Die FDP kann zeigen, dass sie nicht ganz umsonst in der Regierung sitzt

So ist auch zu verstehen, dass heute nicht zuletzt in der FDP die Freude groß ist über dieses Gesetz. Denn endlich kann die Partei, die sich traditionell als besonders verständnisvoll gegenüber den Anliegen von Unternehmen versteht, brüsten, ein zentrales Wahlversprechen gegenüber diesen eingelöst zu haben. Nachdem sie bislang vor allem politische Anliegen der Koalitionspartner, vor allem der Grünen, mit Blick auf deren unbedingten Willen zur Dekarbonisierung und „Transformation“ mittragen mussten, die die Wirtschaft schwer belasten, können die Freien Demokraten sich nun ein Gesetz zugutehalten, das der deutschen Wirtschaft am Herzen liegt.

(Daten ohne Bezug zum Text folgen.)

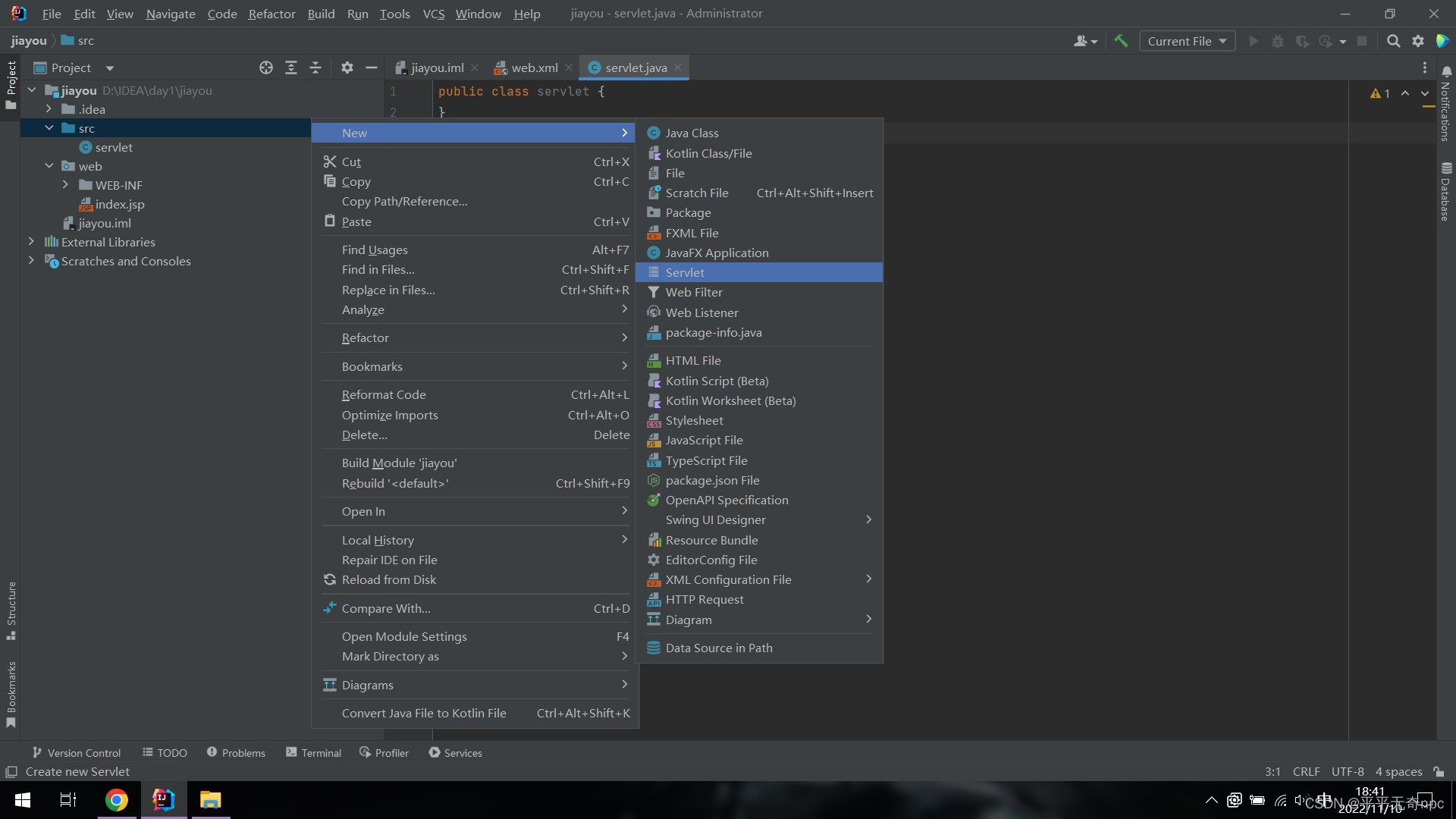Click the Run button in the toolbar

Für die FDP ist der heutige Tag also auch einer, an dem sie ihre Regierungsbeteiligung rechtfertigen kann. Nach dem Motto: Völlig nutzlos ist das FDP-Wählen zumindest für Arbeitgeber womöglich doch nicht.

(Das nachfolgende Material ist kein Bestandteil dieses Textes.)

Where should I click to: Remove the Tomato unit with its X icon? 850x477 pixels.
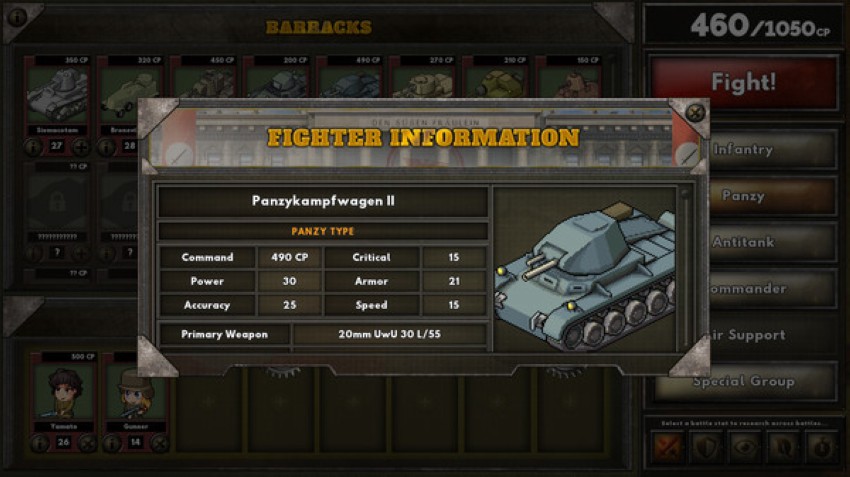[x=87, y=443]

Wenn der FDP in Sachen Einwanderungspolitik aber nicht nur das vordergründige Interesse der Unternehmen auf dem Arbeitsmarkt am Herzen liegt, sondern die Stabilisierung des Sozialstaates und des inneren Friedens in Deutschland, dann bleiben für sie innerhalb dieser Koalition die größten Aufgaben weiter bestehen. „Deutschland braucht mehr legale Migration in den Arbeitsmarkt, aber deutlich weniger illegale Migration in den Sozialstaat“, sagte der bayrische FDP-Chef Martin Hagen kürzlich. Ähnliche Aussagen kommen auch von anderen FDP-Spitzenpolitikern. Beim zweiten Teil dieser Forderung ist die FDP in der Koalition deutlich erfolgloser als beim ersten.